Note: This section contains information in English only.
Source: Dukascopy Bank SA

By the middle of Wednesday's GMT trading hours, the EUR/USD currency exchange rate broke out of the ascending wedge pattern to the downside. It occurred in a sharp 30 pip move.

In regards to the near term future, the rate was expected to continue its decline until it would reach a technical support cluster at 1.0888.

Economic Calendar Analysis



Due to the fundamental changes in the markets, Dukascopy Analytics suggests to note the scheduled macroeconomic events, but avoid using historical data for guidance.

Namely, the whole world changes the money supply by announcing monetary stimulus and government expense increases. In other words, the central banks are creating more money and giving it to governments to stop the effects of the coronavirus. In effect, each announcement causes a fall of the currency that it affects.

This week, data is bound to reveal, how the coronavirus has continued to impact the US economy.

On Wednesday, the US Retail Sales data sets are bound to be published at 12:30 GMT. Most likely they will surprise the markets with the reveal of a drop in US consumption.

On Thursday, all attention is expected to be set on the weekly US Unemployment Claims. During the last weeks this announcement has been revealing shocking data, as during the two week period almost ten million US workers claimed unemployment benefits. The unemployment claims were previously ignored as they had stopped causing market reactions.

EUR/USD hourly chart's review

Note that the exchange rate is pressured by the 55– and 100-hour SMAs in the 1.0940 area. Thus, the rate could decline to the support formed by the weekly PP, the Fibo 23.60% and the 200-hour SMA at 1.0890.

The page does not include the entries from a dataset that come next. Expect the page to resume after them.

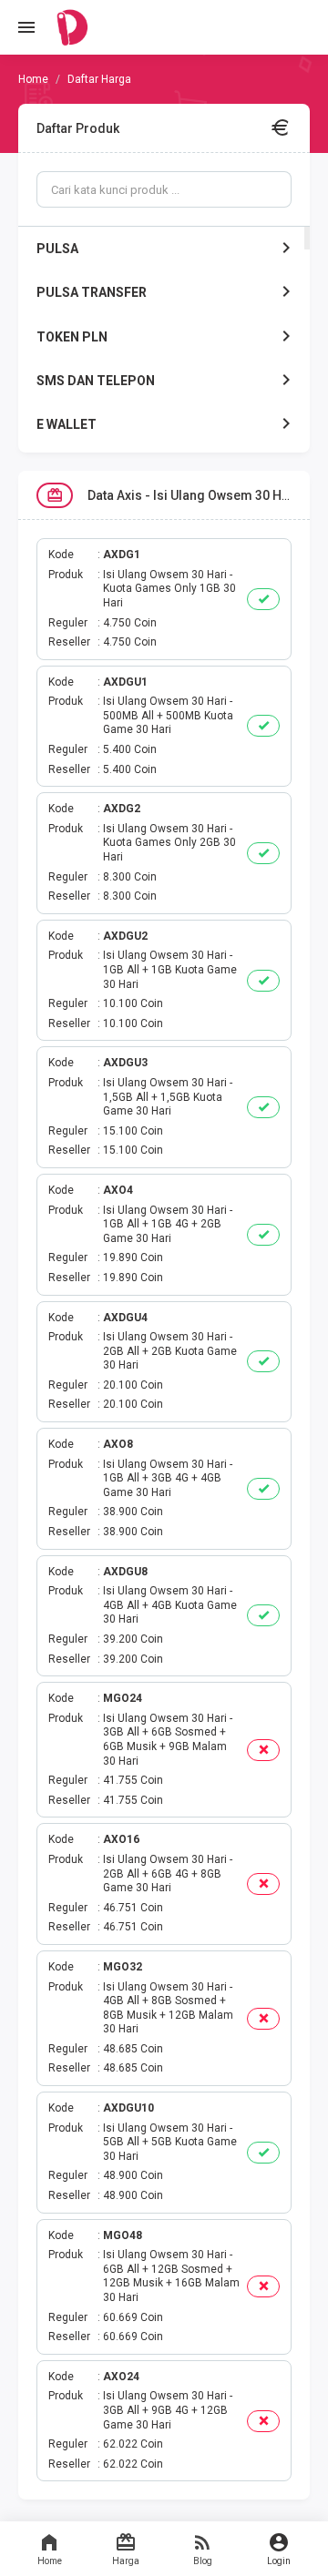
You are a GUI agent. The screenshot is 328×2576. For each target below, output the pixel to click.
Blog (202, 2561)
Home (49, 2561)
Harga (125, 2561)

If the mentioned cluster of support levels holds, the rate should trade sideways at the 1.0890 level. However, take into account that the EUR/USD could find support earlier, as it had been kept up by the 1.0900 level during the previous week.

Hourly Chart



On the daily candle chart, the rate is testing the resistance of the 55-day simple moving average, which is located at the 1.0974 level.

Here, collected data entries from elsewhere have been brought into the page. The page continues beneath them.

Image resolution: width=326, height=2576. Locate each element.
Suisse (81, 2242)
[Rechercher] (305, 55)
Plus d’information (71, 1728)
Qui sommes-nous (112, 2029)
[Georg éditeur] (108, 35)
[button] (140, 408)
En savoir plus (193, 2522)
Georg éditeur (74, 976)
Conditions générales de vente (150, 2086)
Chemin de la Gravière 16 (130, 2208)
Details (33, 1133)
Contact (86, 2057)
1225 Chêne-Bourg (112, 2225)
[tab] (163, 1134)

If this level fails to hold, next up the 100 and 200-day SMAs could be tested at 1.1034 and 1.1073.

Daily chart





Traders gain from decline

On Tuesday, 75% of open EUR/USD position volume on the Swiss Foreign Exchange was in short positions.

By the middle of Wednesday's trading, 73% of volume was short. Most traders were gaining from the pairs decline, as it had declined below Tuesday's exchange levels.